A recent paper published in the Canadian Medical Association Journal addresses the question if and how we can reduce the damaging effect of work related stress on the risk of heart disease. The hypothesis was that healthy lifestyle characterized by physical activity, a healthy diet, a healthy weight, and avoidance of smoking and heavy drinking could off-set the the deleterious impact of work related stress on the risk of heart disease.
The investigators used pooled data from seven European cohort studies for meta-analysis. More than 100 thousand people were included in the analysis, their mean age was 44.3 years, 51.8 percent were women. Overall, 15.7 % reported job strain according to defined criteria. Mean follow-up was 7.3 years. Smoking, heavy drinking (men > 28 alcoholic drinks a week, women > 21 alcoholic drinks a week), physical inactivity and obesity (BMI >30) were used to define unhealthy lifestyle. Participants were grouped into three lifestyle categories: healthy lifestyle (no lifestyle risk factors), moderately unhealthy lifestyle (1 risk factor) and unhealthy lifestyle (2-4 lifestyle risk factors).
The 10 year incidence of CAD was 18.4 per 1.000 among participants with job strain and 14.7 per 1.000 among those without job strain.

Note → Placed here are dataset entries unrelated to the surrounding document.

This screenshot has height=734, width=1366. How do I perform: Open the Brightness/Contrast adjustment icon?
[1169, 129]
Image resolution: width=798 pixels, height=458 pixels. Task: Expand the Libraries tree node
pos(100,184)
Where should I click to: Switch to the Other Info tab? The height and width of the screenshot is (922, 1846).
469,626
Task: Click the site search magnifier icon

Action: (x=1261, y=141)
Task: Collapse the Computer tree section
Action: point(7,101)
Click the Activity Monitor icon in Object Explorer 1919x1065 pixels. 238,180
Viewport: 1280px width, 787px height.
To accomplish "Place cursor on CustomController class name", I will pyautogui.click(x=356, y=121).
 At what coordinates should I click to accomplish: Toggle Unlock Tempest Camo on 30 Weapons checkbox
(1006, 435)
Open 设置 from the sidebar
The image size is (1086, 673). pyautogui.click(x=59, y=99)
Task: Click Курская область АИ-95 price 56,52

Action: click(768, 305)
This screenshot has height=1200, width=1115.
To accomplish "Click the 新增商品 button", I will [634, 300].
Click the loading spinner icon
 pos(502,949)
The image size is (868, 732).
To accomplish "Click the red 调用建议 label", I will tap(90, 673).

This difference is statistically significant, conforming previous findings that job strain is a risk factor for CAD.
The 10 year incidence of coronary artery disease was 30.6 per 1.000 among participants with unhealthy lifestyle, 17.8 per 1.0000 amonge those with a moderately unhealthy lifestyle and 12.0 per 1.000 among those with a healthy lifestyle. Thus, patients with an unhealthy lifestyle had 18.6 more events per 1.000 than those with a healthy lifestyle. This difference was statistically significant and confirms the negative effects of unhealthy lifestyle on the risk of heart disease.
Among participants who reported job strain, the 10 year incidence of CAD was 31.2 per 1.000 people for those with unhealthy lifestyle and 14.7 per 1.000 for those with a healthy lifestyle.
Bottom line: Work related stress increases the risk of coronary artery disease. Those with job strain and healthy lifestyle had about half the rate of coronary heart disease compared to those with job strain and unhealthy lifestyle. Thus, it appears that healthy lifestyle can reduce the negative influence of work related stress on the risk of heart disease. Physical exercise and avoiding obesity, smoking and heavy drinking may be the key.